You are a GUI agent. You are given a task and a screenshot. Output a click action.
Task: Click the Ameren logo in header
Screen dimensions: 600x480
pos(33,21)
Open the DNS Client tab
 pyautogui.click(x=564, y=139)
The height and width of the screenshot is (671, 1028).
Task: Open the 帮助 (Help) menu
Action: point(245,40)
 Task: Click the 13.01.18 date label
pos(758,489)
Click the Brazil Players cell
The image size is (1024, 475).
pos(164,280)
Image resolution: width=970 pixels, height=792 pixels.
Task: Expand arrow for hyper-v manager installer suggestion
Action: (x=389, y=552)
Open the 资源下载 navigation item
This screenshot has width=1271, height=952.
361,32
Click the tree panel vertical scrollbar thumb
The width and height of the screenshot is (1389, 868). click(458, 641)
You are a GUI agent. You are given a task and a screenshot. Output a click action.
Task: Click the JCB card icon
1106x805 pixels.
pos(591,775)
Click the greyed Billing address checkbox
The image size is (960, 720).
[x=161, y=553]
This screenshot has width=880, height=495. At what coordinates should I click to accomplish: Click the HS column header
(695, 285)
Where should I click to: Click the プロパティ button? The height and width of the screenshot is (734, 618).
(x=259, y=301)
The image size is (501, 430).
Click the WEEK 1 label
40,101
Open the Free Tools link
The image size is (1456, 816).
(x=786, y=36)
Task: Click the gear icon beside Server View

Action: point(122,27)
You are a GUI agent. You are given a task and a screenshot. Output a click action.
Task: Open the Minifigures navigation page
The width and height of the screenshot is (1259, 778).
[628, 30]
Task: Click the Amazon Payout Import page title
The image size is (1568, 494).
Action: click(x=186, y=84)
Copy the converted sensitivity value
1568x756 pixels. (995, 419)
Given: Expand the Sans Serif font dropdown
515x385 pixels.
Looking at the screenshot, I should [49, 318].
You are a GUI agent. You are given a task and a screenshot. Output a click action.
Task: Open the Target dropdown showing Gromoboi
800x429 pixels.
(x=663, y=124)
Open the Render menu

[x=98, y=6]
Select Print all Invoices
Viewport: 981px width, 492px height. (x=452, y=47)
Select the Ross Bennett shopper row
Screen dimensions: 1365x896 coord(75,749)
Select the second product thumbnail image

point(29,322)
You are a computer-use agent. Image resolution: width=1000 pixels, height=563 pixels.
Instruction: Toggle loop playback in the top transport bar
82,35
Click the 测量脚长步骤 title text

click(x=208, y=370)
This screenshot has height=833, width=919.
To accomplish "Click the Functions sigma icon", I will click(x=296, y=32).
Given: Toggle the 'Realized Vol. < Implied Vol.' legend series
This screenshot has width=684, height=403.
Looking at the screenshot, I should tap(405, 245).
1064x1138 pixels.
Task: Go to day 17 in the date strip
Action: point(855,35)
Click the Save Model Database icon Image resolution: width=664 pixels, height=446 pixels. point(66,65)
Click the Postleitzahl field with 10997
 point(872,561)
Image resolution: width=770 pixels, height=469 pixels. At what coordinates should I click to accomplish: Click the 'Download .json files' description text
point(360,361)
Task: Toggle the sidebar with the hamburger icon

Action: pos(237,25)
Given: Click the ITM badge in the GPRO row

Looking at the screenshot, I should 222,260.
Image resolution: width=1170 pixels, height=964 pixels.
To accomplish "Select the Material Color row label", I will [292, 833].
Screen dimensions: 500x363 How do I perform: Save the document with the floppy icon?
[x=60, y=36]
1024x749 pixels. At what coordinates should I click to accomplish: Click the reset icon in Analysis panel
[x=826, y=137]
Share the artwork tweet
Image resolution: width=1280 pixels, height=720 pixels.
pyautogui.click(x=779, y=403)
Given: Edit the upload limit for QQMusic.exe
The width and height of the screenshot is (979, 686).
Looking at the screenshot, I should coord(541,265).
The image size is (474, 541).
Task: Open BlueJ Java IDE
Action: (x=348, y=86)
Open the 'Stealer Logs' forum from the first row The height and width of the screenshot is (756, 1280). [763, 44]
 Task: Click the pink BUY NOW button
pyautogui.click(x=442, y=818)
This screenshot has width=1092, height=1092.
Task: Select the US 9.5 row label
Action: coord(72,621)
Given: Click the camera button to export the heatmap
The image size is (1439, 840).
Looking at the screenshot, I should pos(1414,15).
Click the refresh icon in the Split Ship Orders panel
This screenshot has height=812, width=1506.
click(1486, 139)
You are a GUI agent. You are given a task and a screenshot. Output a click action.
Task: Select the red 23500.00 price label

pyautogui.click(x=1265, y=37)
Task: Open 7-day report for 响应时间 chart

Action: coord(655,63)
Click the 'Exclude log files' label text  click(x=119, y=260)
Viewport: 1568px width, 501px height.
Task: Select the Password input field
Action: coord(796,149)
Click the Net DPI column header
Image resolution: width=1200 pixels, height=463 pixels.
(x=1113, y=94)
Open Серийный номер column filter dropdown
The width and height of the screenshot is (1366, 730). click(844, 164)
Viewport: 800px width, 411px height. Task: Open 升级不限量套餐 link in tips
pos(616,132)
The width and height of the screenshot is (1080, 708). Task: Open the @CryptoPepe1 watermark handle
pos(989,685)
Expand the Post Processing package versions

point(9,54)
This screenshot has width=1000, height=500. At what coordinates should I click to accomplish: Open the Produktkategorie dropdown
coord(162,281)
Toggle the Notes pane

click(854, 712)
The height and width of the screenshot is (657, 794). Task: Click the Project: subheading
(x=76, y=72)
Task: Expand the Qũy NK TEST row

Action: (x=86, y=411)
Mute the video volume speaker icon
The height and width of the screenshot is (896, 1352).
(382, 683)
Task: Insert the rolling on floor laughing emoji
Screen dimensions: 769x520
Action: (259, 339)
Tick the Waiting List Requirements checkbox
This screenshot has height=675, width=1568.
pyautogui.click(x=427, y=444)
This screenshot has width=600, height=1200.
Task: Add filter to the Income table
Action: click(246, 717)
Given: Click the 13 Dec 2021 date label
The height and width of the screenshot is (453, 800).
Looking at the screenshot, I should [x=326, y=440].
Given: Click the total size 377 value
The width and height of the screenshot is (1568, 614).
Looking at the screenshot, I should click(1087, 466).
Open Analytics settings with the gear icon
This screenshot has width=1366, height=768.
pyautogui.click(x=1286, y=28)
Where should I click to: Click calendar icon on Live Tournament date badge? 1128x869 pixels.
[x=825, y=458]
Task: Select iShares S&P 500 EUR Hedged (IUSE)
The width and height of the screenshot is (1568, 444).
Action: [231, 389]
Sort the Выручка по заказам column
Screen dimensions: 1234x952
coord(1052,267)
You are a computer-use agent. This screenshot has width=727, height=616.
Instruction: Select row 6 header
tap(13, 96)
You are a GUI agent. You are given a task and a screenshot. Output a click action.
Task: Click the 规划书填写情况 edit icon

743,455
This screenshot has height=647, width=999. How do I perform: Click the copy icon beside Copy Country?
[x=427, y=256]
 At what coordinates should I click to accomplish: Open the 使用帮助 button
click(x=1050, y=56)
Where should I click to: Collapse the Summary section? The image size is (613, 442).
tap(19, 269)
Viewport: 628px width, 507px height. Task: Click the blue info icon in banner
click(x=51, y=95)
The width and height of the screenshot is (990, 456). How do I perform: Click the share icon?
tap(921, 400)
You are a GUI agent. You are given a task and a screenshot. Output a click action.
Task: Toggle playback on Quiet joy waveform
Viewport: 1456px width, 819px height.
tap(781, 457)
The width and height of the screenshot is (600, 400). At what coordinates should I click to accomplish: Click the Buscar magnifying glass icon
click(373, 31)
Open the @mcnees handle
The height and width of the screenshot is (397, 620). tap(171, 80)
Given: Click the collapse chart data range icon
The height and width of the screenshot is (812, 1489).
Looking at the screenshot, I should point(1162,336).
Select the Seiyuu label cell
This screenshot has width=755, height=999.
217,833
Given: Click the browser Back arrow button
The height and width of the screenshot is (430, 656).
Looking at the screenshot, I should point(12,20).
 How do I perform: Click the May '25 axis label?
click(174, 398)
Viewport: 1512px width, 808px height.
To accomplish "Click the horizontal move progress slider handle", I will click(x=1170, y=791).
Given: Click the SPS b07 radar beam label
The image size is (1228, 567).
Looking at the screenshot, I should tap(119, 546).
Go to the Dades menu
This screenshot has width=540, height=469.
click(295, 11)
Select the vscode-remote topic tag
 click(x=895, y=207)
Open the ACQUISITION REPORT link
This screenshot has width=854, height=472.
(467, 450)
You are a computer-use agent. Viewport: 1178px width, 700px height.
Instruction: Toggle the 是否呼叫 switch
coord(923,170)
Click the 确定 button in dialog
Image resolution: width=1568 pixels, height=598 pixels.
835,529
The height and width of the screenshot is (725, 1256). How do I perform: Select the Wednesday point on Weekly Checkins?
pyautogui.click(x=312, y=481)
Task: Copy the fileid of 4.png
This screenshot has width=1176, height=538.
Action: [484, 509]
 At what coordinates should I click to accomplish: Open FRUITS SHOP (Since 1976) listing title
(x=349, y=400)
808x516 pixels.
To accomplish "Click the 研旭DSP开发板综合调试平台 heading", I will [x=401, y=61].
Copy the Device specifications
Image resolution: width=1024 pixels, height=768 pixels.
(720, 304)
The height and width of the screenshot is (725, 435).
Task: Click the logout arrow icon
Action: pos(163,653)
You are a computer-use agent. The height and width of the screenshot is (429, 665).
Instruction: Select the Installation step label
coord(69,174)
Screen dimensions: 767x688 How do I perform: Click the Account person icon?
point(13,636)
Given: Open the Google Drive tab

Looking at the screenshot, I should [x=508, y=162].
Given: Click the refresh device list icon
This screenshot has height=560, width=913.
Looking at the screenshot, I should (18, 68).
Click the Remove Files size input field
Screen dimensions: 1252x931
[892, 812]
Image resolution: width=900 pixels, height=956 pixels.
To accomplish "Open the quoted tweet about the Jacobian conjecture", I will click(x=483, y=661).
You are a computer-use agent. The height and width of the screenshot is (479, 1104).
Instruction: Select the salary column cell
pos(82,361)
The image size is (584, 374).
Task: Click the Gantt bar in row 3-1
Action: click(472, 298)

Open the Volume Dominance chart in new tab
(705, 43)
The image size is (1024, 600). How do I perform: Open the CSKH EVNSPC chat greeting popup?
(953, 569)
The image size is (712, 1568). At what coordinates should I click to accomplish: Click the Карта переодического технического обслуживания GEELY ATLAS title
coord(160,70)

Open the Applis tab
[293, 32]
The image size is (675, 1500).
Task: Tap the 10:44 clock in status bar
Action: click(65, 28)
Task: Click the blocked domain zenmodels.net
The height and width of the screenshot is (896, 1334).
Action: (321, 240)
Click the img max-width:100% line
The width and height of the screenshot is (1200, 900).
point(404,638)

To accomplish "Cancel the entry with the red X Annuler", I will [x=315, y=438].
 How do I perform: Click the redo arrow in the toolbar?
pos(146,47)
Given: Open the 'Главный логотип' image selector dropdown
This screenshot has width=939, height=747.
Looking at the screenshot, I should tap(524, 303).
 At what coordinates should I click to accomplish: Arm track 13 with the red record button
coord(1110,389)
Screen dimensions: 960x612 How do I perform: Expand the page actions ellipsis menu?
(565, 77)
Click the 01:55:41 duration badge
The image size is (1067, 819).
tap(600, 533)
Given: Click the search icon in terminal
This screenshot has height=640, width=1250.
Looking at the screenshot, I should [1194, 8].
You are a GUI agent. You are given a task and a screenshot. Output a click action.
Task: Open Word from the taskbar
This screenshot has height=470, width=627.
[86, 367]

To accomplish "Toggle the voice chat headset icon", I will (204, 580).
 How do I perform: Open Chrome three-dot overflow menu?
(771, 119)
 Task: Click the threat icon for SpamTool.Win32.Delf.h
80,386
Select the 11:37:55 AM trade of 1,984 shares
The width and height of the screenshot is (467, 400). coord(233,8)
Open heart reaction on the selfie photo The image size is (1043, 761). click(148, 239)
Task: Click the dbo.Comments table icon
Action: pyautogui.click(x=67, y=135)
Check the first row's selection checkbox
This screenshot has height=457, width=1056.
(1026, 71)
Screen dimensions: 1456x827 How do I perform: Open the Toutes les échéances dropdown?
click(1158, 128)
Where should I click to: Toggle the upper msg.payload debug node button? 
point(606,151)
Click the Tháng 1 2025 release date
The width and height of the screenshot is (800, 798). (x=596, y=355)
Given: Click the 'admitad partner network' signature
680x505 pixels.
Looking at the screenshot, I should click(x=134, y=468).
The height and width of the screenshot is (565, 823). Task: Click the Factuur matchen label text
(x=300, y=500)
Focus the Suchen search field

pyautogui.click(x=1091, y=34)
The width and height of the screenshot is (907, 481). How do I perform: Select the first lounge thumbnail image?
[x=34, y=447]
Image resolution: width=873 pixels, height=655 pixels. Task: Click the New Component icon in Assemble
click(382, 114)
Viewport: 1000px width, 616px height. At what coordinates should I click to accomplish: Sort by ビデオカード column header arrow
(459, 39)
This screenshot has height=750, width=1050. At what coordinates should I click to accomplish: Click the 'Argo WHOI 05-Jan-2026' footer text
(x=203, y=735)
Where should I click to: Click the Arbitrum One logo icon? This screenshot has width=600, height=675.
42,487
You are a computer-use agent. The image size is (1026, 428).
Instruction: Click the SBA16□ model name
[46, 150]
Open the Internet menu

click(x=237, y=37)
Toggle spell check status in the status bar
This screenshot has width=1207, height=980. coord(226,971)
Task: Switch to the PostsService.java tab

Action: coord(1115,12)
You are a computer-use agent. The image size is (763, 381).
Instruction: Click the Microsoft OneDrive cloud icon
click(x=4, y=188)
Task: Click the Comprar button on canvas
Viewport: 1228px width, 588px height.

- - - - -

# Your task:
Your answer should reproduce each line of the listing that holds the word "from".

# Completed task:
Open the 'Stealer Logs' forum from the first row The height and width of the screenshot is (756, 1280). [763, 44]
Task: Open Word from the taskbar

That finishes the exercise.